- 2025 revenue €5.673bn (‑10.9%); EBITDA pre-exceptionals €510m (‑16.9%); net financial liabilities €2.023bn (‑15%); Urethane Systems sold on 1 Apr 2025.
- Additional permanent cost reductions ~€100m targeted by end‑2028 including 550 job cuts (≈two‑thirds in Germany), plus ~€50m production‑network savings for total structural ~€150m by end‑2028; FORWARD! has delivered ~€150m pa since end‑2025.
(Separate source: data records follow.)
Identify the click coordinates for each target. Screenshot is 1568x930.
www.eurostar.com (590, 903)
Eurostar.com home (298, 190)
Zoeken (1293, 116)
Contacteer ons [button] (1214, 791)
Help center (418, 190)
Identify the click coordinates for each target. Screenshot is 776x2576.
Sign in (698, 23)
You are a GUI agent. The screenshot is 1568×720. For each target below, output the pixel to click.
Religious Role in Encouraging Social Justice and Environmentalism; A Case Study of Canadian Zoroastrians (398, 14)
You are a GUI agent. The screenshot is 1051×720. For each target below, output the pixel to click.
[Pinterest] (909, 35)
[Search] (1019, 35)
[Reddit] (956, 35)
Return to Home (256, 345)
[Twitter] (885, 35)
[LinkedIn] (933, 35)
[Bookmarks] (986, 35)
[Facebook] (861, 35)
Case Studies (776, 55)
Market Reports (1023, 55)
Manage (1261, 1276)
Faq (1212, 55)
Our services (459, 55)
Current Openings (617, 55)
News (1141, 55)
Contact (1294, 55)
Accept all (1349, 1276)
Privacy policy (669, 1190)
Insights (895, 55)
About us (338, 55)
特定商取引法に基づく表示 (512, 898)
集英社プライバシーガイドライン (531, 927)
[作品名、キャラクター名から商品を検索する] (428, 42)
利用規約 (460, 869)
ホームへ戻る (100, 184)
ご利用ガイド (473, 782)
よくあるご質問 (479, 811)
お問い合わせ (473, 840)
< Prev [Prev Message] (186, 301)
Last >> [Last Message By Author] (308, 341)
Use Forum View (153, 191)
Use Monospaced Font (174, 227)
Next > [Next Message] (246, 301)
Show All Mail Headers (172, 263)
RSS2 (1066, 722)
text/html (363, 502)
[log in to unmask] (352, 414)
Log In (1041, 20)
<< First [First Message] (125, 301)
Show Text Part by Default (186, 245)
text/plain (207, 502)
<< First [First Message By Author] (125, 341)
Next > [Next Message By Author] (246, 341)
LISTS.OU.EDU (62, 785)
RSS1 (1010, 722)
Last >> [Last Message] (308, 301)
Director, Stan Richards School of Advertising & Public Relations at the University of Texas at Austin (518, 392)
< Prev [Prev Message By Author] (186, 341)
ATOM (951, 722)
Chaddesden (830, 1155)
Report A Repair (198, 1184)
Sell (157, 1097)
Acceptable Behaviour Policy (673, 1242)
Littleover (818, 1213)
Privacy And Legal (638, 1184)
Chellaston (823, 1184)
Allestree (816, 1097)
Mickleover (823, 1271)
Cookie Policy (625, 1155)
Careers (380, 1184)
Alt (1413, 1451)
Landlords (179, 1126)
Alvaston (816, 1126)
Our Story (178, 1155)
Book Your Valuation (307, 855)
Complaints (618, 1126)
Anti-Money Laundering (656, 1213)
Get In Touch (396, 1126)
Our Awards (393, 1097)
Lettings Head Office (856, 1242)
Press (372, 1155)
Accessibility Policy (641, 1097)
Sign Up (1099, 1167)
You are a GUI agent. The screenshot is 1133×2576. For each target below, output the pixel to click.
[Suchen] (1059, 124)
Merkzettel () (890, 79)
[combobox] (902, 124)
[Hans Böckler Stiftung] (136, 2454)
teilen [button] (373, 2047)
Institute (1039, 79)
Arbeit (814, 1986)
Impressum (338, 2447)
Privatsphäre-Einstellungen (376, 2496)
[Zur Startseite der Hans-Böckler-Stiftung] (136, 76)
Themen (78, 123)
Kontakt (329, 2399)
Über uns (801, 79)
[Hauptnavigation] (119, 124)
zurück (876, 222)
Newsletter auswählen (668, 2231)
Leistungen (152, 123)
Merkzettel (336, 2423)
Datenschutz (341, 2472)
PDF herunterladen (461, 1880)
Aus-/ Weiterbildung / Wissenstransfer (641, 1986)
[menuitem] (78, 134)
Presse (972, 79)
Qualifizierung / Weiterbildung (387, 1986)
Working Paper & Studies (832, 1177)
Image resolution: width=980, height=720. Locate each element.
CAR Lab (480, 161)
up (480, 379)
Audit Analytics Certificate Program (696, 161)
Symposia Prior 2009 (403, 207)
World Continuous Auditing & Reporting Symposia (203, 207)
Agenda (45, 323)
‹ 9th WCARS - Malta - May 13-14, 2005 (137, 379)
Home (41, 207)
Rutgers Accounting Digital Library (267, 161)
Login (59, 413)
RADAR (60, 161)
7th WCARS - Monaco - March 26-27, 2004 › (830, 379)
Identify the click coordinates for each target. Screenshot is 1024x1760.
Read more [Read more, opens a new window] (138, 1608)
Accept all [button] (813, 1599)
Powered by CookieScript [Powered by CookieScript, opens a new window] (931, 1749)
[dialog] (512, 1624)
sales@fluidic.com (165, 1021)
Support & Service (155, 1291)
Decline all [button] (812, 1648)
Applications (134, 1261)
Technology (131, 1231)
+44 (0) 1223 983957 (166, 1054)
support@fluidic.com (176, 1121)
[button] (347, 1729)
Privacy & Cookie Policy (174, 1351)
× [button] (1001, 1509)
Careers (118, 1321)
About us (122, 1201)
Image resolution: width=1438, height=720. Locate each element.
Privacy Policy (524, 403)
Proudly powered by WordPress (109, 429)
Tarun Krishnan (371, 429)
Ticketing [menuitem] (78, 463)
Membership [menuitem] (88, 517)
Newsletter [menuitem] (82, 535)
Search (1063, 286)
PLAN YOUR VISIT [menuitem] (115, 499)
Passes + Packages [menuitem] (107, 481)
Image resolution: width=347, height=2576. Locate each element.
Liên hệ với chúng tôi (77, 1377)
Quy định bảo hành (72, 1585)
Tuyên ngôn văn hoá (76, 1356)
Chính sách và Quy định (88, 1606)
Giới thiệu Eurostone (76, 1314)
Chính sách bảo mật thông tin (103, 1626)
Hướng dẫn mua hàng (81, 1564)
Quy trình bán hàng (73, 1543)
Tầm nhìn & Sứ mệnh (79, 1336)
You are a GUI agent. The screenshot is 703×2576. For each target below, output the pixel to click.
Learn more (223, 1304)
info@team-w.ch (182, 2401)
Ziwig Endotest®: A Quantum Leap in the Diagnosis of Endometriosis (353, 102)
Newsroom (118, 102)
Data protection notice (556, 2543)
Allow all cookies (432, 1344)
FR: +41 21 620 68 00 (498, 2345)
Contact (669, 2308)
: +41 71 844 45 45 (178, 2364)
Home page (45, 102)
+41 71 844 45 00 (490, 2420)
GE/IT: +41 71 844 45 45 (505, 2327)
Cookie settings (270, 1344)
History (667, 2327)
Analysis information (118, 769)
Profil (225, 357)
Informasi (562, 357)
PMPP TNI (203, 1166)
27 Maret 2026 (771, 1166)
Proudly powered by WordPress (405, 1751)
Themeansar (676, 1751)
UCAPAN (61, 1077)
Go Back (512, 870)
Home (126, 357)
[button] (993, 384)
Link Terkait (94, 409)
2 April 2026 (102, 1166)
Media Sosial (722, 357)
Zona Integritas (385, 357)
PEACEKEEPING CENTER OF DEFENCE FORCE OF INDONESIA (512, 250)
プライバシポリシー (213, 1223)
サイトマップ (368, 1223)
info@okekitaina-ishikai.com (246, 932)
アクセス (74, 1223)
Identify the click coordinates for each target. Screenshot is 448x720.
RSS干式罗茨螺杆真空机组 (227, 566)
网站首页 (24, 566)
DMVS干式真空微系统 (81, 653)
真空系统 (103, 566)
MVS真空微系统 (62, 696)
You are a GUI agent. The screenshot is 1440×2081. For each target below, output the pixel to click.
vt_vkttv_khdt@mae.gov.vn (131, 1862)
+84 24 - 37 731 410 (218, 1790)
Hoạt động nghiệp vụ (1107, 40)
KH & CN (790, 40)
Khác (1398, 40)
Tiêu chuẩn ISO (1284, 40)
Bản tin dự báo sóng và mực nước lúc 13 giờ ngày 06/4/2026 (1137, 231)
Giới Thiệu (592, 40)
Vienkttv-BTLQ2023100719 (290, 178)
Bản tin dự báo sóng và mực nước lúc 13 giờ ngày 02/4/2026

- 2026 outlook: EBITDA pre‑exceptionals guided at €450–550m with recovery expected no earlier than H2 2026.
Fiscal 2025 results
Revenue fell 10.9% to €5.673bn; EBITDA pre-exceptionals declined 16.9% to €510m, with a pre-ex margin of 9.0% (9.6% prior). Weak demand, lower volumes, reduced raw-material costs, Asian price pressure, absence of Urethane Systems earnings after its sale on 1 April 2025 and adverse currency effects drove the decline.
Cost measures
LANXESS initiated additional permanent savings of ~€100m by end-2028, including 550 planned job cuts (≈two‑thirds in Germany) focused on administrative functions, plus earlier production-network optimizations (announced Aug 2025) expected to save ~€50m, totaling ~€150m structural savings by end-2028; the FORWARD! plan has delivered ~€150m annual savings since end-2025. Short-term measures include a 35‑hour workweek for collective-bargaining employees through year-end and no base-salary increases for non-covered staff.
Balance sheet
Net financial liabilities decreased to €2.023bn at end-2025 (‑15% vs end-2024), mainly due to proceeds from the Urethane Systems sale.
Segments
Consumer Protection: sales €1.889bn (‑9.2%); EBITDA pre-ex €290m (+1.4%); margin 15.4%. Specialty Additives: sales €2.056bn (‑6.9%); EBITDA pre-ex €201m (‑11.5%); margin 9.8%. Advanced Intermediates: sales €1.653bn (‑8.4%); EBITDA pre-ex €128m (‑39%); margin 7.7%.
Outlook
2026 EBITDA pre-exceptionals guided at €450–550m; positive momentum is expected no earlier than H2 2026.